We made five planned dives during our voyage, each one a day long. It is a long day for the sub team. It takes several hours to prepare the submersible for the dive, and after seven to eight hours on the seafloor, another round of work is needed to prepare the sub for its next dive. We must remove the samples, download the data and clean and check the sub’s parts before it dives again.
Good weather is a prerequisite for diving. Once below the ocean surface, the sub itself is fine, but the launching and retrieval process requires swells of less than two-and-a-half meters and very little wind.
Two of our dive days were lost and bad weather cut a third dive short. It can be frustrating, but at sea the weather has the ultimate say in what happens. On one of the occasions when we could not dive, we instead used a deep towed camera system to get a glimpse of the seafloor.
According to our final dive count, we completed one dive on Canopus Seamount (Louisville), one-and-a-half on Hinepuia Seamount (Kermadec) and a long camera transect on Osbourne Seamount (Louisville).
Malcolm was fortunate in that his first dive in the Shinkai 6500 got the green light. He had dived twice before in a U.S. submersible, but not to the depths expected on Canopus Seamount. As a result, we experienced a mixture of excitement and apprehension, as well as a feeling of responsibility: As with any dive there are 12 other scientists onboard; each with an extensive wish list of data and samples they hope to get during the dive.
Canopus is a large volcano that, while very active for its first 10 million years, has been extinct for the last 60 million. As the Shinkai neared the seafloor, its eruptive birth was visible. Massive pillow lava flows came into sight and the pilots had to be careful to avoid overhanging rock walls and ledges as they started to move up the flanks of the seamount. The basaltic lava flows were very hard and defied most efforts to break off samples for the geologists. The biota were more forgiving, however, and we collected a variety of corals and sponges, the dominant animals attached to the exposed rock. Many were species that Malcolm could recognize from other surveys in New Zealand, but a number were unusual. These included a large slender sponge that was over two meters long (which we’ve since provisionally identified as Monoraphis sp) and a bright orange “tulip” Hyalonema sponge. As the dive progressed towards the summit, the species changed, with sea fans and golden corals becoming more frequent.
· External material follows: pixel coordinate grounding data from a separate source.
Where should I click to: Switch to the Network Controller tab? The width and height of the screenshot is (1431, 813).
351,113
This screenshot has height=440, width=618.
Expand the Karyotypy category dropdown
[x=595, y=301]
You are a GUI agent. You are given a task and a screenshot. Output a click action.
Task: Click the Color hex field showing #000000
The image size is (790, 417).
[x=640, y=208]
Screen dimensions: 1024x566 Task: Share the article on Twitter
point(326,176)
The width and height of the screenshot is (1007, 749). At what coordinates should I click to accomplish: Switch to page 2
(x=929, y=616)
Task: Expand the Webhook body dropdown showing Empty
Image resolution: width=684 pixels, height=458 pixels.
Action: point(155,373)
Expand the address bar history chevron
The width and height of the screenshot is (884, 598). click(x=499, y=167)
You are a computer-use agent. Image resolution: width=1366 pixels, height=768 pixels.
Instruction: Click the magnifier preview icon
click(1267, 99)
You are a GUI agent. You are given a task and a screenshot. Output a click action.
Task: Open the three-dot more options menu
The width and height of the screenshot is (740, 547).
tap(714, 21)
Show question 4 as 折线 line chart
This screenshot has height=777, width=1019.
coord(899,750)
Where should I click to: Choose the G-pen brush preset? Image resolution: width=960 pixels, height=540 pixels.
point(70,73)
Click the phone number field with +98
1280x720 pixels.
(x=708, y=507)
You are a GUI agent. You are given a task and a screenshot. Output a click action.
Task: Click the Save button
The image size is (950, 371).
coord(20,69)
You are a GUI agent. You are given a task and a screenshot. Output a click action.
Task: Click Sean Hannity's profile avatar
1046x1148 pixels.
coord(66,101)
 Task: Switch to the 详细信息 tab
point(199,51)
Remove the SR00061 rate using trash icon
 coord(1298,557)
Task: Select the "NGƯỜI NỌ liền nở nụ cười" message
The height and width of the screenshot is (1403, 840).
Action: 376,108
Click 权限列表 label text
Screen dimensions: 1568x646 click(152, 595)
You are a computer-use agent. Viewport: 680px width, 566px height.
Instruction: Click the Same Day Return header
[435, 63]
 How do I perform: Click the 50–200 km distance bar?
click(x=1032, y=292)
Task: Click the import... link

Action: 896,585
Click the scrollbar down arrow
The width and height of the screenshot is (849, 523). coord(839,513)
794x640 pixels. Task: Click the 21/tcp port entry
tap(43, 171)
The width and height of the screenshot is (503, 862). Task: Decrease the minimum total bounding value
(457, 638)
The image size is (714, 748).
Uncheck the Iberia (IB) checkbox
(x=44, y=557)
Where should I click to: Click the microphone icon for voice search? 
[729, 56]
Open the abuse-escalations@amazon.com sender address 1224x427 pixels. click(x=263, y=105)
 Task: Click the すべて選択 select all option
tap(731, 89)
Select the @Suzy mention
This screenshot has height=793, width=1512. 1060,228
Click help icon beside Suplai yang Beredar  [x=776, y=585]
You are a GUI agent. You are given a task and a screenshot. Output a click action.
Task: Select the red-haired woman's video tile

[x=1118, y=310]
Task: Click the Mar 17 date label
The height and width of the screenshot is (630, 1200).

Hinepuia Seamount is very different from Canopus. It is known to be active, but the location of hydrothermal venting and the biological communities associated with it were previously unknown. During the first dive by veteran diver Shinji Tsuchida the dive was stopped early when the weather on the surface deteriorated. In hindsight, they had been tantalizingly close to finding the source of venting. A second dive, this time by Cornel de Ronde from GNS Science in New Zealand, lasted the full time, and by following a trail of dead clam shells the diver located a vent site at about 350 meters depth. The vent was 140 degrees Celsius, not high compared with black smoker type chimneys. Because temperature and depth are related, however, very hot conditions weren’t expected. The biological communities close to the vent sites were dominated by dense beds of bathymodiolid mussels, which have symbiotic bacteria that enable them to live in the chemically-rich waters. There were also high densities of a small symphurid flatfish that grazed on the bacteria associated with the sulphur deposits close to the vents. Further away from the venting, we found “normal” coral species; near the top of the seamount, we saw large numbers of fish cruising. These new data add considerably to our understanding of the similarities and differences between seamounts of the Kermadec Arc and fill in some valuable pieces of the jigsaw that sees such vents forming an almost continuous line around the western Pacific—the “ring of fire”—from New Zealand to Japan.
We still need to examine the hours of video footage we recorded and the various rock, biological, sediment and water samples we collected. However, given the limited number of dives, the survey was very successful in expanding our knowledge and understanding of deep-sea communities in the two seamount chain habitats. The voyage brought together a multidisciplinary research team, combined with state of the art submersible technology that highlighted the benefits of strong international cooperation and collaboration in science.